◆ WORK INSTRUCTION: Which lines in the records below include the word "agent"? Report each of them in full.

[Start of Attachment]

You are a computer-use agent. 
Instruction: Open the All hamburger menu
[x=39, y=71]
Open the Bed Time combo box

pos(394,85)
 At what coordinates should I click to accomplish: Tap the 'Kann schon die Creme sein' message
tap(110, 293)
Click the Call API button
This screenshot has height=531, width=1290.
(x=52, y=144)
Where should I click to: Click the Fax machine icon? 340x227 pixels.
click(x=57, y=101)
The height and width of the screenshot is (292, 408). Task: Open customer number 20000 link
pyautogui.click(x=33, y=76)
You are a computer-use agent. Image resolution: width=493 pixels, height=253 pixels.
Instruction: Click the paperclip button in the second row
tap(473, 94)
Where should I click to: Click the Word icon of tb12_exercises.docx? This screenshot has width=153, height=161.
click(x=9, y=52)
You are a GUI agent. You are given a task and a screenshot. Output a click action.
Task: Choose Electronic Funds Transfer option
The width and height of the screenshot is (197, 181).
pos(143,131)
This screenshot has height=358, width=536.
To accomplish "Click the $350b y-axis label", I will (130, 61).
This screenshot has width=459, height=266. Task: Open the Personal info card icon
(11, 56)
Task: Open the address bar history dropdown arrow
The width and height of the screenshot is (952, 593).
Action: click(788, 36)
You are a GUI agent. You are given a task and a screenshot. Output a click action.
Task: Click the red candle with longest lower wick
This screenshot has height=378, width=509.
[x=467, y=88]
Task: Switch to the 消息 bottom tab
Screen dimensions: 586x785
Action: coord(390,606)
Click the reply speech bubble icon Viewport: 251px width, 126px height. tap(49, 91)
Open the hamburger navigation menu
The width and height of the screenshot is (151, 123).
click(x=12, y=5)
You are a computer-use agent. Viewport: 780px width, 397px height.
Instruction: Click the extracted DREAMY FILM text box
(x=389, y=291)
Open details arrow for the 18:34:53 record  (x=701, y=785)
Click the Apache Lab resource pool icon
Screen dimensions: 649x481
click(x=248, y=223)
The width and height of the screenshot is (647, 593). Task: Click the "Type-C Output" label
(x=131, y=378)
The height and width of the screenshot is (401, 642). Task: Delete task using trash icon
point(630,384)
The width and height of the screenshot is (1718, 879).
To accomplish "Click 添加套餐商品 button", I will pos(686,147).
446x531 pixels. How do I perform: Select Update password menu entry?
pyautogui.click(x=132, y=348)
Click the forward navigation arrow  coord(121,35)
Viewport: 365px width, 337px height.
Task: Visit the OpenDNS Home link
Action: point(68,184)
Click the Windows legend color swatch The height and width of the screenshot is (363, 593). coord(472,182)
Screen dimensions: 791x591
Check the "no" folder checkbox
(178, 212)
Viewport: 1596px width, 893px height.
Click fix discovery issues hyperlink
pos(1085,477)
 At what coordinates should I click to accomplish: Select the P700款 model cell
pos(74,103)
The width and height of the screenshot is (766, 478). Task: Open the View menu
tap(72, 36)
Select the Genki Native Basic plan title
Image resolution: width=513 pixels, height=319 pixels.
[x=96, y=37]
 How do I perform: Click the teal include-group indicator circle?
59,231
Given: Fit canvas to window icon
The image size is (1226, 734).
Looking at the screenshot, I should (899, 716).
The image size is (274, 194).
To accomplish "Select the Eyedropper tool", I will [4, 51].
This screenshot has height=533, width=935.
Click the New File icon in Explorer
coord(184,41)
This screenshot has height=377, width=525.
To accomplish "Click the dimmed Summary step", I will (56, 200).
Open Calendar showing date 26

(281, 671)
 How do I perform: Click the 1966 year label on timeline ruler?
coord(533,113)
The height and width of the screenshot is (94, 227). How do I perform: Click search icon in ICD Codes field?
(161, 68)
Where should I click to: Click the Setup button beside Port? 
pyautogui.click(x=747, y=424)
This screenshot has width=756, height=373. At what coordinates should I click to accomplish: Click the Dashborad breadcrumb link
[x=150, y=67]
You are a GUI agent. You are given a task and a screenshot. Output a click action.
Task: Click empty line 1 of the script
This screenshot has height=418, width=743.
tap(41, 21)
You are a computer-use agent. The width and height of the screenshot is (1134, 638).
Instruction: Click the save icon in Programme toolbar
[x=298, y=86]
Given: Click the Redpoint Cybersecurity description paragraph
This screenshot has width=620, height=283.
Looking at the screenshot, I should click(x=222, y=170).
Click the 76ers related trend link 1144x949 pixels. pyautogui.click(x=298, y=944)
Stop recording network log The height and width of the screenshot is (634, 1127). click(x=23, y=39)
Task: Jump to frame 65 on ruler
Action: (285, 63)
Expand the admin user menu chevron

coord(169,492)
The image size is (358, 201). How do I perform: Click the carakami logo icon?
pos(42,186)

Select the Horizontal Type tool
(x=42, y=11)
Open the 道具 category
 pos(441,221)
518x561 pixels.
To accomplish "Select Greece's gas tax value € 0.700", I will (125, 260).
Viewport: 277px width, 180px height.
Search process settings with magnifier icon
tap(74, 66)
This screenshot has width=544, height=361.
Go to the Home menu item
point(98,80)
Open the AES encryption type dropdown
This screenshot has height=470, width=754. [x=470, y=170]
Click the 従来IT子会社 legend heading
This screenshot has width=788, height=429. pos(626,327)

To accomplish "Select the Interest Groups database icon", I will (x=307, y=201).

[End of Attachment]

◆ ANSWER TO THIS TASK:
You are a computer-use agent. 
You are a computer-use agent. Image resolution: width=493 pixels, height=253 pixels.
You are a GUI agent. You are given a task and a screenshot. Output a click action.
You are a GUI agent. You are given a task and a screenshot. Output a click action.
You are a computer-use agent. Viewport: 780px width, 397px height.
You are a GUI agent. You are given a task and a screenshot. Output a click action.
You are a computer-use agent. The width and height of the screenshot is (1134, 638).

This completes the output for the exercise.